### EXERCISE INSTRUCTIONS
Set out the entries from their first line through the line containing "(1407, 745)." as a numbered list, omitting blank lines.

### MATERIAL
----
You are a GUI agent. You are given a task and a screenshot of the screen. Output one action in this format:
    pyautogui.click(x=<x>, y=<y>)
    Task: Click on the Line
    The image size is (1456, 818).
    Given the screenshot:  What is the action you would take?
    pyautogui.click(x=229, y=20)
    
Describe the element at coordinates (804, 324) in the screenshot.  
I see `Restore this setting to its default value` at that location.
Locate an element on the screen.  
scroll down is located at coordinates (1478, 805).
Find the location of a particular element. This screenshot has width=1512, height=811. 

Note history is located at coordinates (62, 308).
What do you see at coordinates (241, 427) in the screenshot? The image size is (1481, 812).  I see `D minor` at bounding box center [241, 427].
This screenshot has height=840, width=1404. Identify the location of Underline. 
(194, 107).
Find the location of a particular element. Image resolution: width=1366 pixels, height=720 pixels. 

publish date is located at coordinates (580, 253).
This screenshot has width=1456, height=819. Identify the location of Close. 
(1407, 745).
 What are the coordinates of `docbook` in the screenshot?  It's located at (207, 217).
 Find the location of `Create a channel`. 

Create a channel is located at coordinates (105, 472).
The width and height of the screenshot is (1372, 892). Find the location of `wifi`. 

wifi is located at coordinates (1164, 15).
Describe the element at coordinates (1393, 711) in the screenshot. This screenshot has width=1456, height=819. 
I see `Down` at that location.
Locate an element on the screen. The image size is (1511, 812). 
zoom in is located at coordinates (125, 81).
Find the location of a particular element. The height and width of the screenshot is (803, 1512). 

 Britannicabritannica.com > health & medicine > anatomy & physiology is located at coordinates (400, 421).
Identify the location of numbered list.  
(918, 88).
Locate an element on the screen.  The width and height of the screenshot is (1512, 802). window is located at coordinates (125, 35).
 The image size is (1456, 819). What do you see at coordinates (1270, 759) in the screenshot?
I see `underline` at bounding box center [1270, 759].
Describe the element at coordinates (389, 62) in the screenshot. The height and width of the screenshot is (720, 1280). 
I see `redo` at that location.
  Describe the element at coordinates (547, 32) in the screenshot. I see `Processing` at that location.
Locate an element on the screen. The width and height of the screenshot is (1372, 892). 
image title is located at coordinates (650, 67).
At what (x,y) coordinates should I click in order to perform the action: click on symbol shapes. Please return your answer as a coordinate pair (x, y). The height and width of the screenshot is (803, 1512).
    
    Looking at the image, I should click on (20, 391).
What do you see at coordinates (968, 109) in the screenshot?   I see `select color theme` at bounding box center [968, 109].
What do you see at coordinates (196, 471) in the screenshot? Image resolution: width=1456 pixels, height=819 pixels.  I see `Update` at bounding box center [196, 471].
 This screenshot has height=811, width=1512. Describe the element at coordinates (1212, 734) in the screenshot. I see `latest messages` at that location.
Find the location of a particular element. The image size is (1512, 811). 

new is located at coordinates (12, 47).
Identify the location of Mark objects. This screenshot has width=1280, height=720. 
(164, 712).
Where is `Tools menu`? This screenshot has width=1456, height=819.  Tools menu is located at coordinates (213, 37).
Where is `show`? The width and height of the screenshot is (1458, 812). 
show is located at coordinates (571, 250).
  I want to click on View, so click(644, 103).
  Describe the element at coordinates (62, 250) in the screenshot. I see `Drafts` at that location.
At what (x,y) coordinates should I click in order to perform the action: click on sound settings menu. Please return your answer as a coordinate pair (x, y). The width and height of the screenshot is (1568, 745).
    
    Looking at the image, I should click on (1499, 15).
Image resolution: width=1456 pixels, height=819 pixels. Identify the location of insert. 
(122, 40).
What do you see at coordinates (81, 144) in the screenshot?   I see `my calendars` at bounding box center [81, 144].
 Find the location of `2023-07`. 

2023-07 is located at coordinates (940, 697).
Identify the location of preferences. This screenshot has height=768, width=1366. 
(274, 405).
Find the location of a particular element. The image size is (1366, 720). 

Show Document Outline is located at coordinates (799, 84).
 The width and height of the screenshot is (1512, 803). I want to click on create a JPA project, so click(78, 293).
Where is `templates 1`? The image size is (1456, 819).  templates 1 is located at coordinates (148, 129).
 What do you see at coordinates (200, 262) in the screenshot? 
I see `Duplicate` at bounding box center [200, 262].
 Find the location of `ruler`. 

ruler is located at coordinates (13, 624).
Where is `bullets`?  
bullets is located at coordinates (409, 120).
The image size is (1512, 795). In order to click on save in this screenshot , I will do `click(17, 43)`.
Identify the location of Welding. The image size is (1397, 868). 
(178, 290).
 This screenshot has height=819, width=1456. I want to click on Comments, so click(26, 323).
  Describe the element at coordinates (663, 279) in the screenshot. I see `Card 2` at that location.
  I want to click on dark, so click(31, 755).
----
### COMPLETE ANSWER
1. You are a GUI agent. You are given a task and a screenshot of the screen. Output one action in this format:
2.     pyautogui.click(x=<x>, y=<y>)
3.     Task: Click on the Line
4.     The image size is (1456, 818).
5.     Given the screenshot:  What is the action you would take?
6.     pyautogui.click(x=229, y=20)
7. Describe the element at coordinates (804, 324) in the screenshot.  
8. I see `Restore this setting to its default value` at that location.
9. Locate an element on the screen.  
10. scroll down is located at coordinates (1478, 805).
11. Find the location of a particular element. This screenshot has width=1512, height=811. 
12. Note history is located at coordinates (62, 308).
13. What do you see at coordinates (241, 427) in the screenshot? The image size is (1481, 812).  I see `D minor` at bounding box center [241, 427].
14. This screenshot has height=840, width=1404. Identify the location of Underline. 
15. (194, 107).
16. Find the location of a particular element. Image resolution: width=1366 pixels, height=720 pixels. 
17. publish date is located at coordinates (580, 253).
18. This screenshot has width=1456, height=819. Identify the location of Close. 
19. (1407, 745).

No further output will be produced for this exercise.